(Explore the material)
1. Print, word for word, the stretch of the As Is review from "As Is was written" through "crying the next.".
2. Answer these questions using the As Is review.
(a) Who wrote As Is, and in what year?
(b) For which organization is director Andrew Keates an ambassador?
(c) Which actor plays Rich?

(Page excerpt)

- - - - - - -

As Is – Trafalgar Studios

imageAs you enter the intimate setting of the Trafalgar Studios, the cast members are seated in a line, in a stark, clinical environment. Sound snippets of news reports speak solemnly of a disease largely affecting the gay community in eighties America. As the actors sit and listen, you can’t help but make comparisons to a line of people waiting on death row.

As Is was written by William Hoffman in 1985, when the AIDS crisis was not something you merely heard about in the news but it affected friends, partners, lovers and the coffee shop guy. Labelled as the first AIDS play, it was considered a revolutionary production and 30 years on it still feels just as relevant and poignant.

This is something director Andrew Keates knows all to well, he is an active campaigner and ambassador for Terrence Higgins Trust urging the seriousness of this disease to be recognised without stigma or prejudice. He guides the production with acute sensitivity and warmth, that leaves you laughing one moment and crying the next.

It begins with Rich (Steven Webb) – a writer and runner – and ex-partner Saul (David Poynor) dividing up their household items after a break up, but material possessions become irrelevant as Rich begins to show signs of contracting AIDs. In a wonderful scene of chaos and confusion we see the effects of the news on all who surround Rich. Overlapping dialogue, flashing lights, heated words all whir up into the overwhelming isolation Rich feels.

- - - - - - -

(Dataset entries)
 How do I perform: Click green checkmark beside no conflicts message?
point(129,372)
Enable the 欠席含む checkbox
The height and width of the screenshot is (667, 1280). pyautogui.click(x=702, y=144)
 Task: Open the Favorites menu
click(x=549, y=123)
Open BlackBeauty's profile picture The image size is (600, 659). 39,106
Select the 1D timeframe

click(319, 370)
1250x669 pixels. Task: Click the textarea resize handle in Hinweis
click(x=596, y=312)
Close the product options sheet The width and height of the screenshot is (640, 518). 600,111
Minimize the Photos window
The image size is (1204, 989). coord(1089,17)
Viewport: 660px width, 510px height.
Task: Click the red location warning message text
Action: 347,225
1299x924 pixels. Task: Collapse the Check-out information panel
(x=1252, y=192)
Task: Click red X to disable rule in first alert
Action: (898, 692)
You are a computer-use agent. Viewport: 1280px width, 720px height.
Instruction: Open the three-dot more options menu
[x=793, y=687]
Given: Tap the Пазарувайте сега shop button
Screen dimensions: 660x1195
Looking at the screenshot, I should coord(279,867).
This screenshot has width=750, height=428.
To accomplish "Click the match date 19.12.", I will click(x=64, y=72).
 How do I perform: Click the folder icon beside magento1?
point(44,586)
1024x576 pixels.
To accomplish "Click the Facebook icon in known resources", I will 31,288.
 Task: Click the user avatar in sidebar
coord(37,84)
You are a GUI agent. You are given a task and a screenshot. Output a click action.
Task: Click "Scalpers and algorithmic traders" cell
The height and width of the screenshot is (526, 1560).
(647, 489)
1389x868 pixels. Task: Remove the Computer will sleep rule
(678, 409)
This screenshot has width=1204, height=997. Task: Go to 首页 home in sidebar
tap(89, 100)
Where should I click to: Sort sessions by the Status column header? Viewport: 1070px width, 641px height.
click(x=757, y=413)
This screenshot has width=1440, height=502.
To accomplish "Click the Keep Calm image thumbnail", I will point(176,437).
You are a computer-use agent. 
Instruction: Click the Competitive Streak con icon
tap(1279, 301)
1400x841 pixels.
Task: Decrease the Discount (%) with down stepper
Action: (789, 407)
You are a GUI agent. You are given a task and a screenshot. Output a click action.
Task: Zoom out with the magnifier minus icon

- - - - - - -

(Answer list)
1.
As Is was written by William Hoffman in 1985, when the AIDS crisis was not something you merely heard about in the news but it affected friends, partners, lovers and the coffee shop guy. Labelled as the first AIDS play, it was considered a revolutionary production and 30 years on it still feels just as relevant and poignant.

This is something director Andrew Keates knows all to well, he is an active campaigner and ambassador for Terrence Higgins Trust urging the seriousness of this disease to be recognised without stigma or prejudice. He guides the production with acute sensitivity and warmth, that leaves you laughing one moment and crying the next.

2.
(a) William Hoffman, in 1985
(b) Terrence Higgins Trust
(c) Steven Webb